We created a multitude of initiatives that were in line with the principles of the BETA (Best Practices in the Evaluation and Treatment of Agitation) guidelines to determine if these initiatives would reduce the physical assault rate by patients on emergency medicine (EM) residents.
We conducted three cross-sectional surveys of our EM residents (PGY-1 to -3) to determine the incidence of physical assaults by agitated patients at a large county hospital emergency department. These were primarily anonymous REDCap surveys and were administered at the following intervals: (1) pre–BETA initiative implementation, (2) approximately 12 months after implementation, and (3) 5 years postimplementation. Unfortunately, the in-person deescalation, self-defense, and simulation training were canceled 2 years prior to the last survey due to COVID-19. The second survey only looked at the incidence of physical assaults during the prior 6 months whereas the other two surveys evaluated the incidence of physical assaults since starting residency.

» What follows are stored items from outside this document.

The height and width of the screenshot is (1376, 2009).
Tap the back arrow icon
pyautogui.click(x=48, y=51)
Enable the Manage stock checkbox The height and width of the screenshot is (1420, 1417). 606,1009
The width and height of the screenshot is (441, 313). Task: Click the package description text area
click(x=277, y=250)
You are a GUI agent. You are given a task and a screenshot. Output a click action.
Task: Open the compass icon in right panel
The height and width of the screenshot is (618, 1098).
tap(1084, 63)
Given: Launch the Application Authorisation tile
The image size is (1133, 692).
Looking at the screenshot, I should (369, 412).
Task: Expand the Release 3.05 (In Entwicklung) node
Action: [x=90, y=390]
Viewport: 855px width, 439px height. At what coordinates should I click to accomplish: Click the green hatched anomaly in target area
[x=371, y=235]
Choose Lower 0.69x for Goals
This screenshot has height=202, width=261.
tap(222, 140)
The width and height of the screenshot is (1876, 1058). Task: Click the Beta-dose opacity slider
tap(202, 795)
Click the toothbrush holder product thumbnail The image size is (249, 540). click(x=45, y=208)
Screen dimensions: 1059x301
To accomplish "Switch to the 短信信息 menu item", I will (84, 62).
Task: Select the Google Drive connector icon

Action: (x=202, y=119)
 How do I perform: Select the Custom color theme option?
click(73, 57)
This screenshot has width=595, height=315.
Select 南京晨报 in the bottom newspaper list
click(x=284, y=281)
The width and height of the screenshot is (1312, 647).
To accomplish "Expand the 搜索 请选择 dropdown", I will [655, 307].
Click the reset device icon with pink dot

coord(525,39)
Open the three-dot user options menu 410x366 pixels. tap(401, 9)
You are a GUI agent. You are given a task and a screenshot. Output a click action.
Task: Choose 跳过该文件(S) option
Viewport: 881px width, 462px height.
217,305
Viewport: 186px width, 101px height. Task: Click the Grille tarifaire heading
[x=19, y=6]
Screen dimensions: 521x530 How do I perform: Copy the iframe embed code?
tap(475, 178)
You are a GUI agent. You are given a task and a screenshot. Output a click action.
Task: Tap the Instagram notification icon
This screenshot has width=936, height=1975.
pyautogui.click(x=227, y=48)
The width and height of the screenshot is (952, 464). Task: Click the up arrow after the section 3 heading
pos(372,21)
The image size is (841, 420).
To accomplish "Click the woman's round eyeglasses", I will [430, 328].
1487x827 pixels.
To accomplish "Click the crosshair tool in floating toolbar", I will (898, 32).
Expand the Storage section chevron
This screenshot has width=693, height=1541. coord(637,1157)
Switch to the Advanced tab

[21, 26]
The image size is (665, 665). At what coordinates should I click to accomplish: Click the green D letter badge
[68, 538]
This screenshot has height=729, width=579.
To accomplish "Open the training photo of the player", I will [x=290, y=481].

The survey response rates for the three REDCap surveys were 76% (50/66), 80% (53/66), and 71% (49/69), respectively. The percentage of EM residents who were physically assaulted per survey period were as follows: preimplementation cumulative assaults 28% (14/50), 12 months after implementation for 1 full academic year 11.3% (6/53), and postimplementation cumulative assaults during residency 5 years later 30.6% (15/49). The two independent-samples proportions tests comparing the number of physical assaults before and approximately 12 months after all of these initiatives were implemented was significant (p = 0.032).
An education and training curriculum designed to improve EM residents’ ability to manage agitated patients may reduce the incidence of physical assaults on them by patients in their care. However, the decrease in physical assaults after these initiatives followed by the increase in physical assaults experienced after the COVID-19 pandemic are most likely multifactorial.